Short exercise A:
In the excerpt on real-time kernel networking, what IRQ-pacing interval is suggested?
Short exercise B:
Write the next part of the excerpt on real-time kernel networking, starting after its final sentence.

Passage provided:
####################
That I'll try. current settings
CONFIG_RCU_BOOST=y
CONFIG_RCU_KTHREAD_PRIO=1
CONFIG_RCU_BOOST_DELAY=500


> - having the hard-IRQ and IRQ-thread on the same CPU might help, too. It
>   is not strictly required but saves a few cycles if you don't have to
>   perform cross CPU wake ups and migrate task forth and back. The latter
>   happens at prio 99.

I've experimented with this and it improves netperf and I also followed instructions from [1].
But seems messed ti pin threaded irqs to cpu.
[1] https://www.osadl.org/Real-time-Ethernet-UDP-worst-case-roun.qa-farm-rt-ethernet-udp-monitor.0.html

> - I am not sure NAPI works as expected. I would assume so. There is IRQ
>   354 and 355 which fire after each other. One would be enough I guess.
>   And they seem to be short living / fire often. If NAPI works then it
>   should put an end to it and push it to the softirq thread.
>   If you have IRQ-pacing support I suggest to use something like 10ms or
>   so. That means your ping response will go from <= 1ms to 10ms in the
>   worst case but since you process more packets at a time your
>   throughput should increase.
####################
Provided data:

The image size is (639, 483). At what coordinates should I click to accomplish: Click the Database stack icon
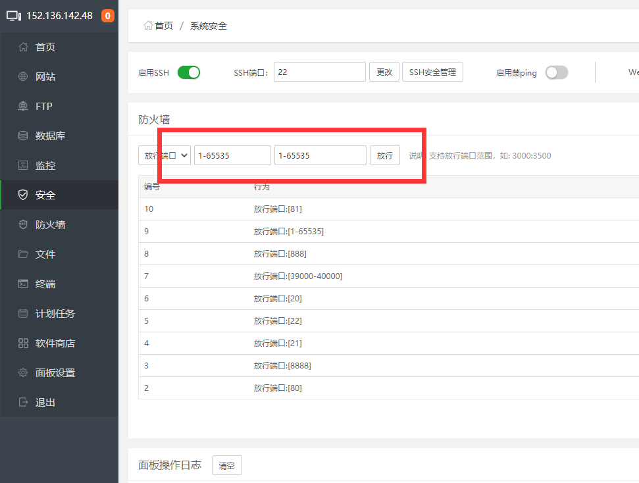pyautogui.click(x=23, y=136)
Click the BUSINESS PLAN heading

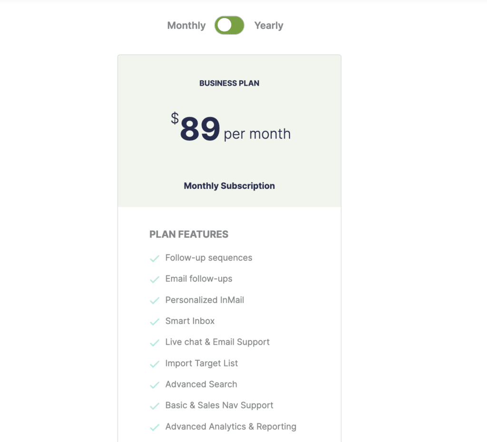pyautogui.click(x=229, y=83)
####################
Written response A:
Something like 10ms.

Written response B:
>   If I count this correct, it too you alsmost 4ms from "raise SCHED" to
>   "try process SCHED" and most of the time was spent in 35[45] hard irq,
>   raise NET_RX or cross wakeup the IRQ thread.

The question I have to dial with is why switching to RT cause so significant
netperf drop (without additional tunning) comparing to vanilla - ~120% for 256K and ~200% for 128K windows?

It's of course expected to see netperf drop, but I assume not so significant :(
And I can't find any reports or statistic related to this. Does the same happen on x86?

Thanks a lot for your comments.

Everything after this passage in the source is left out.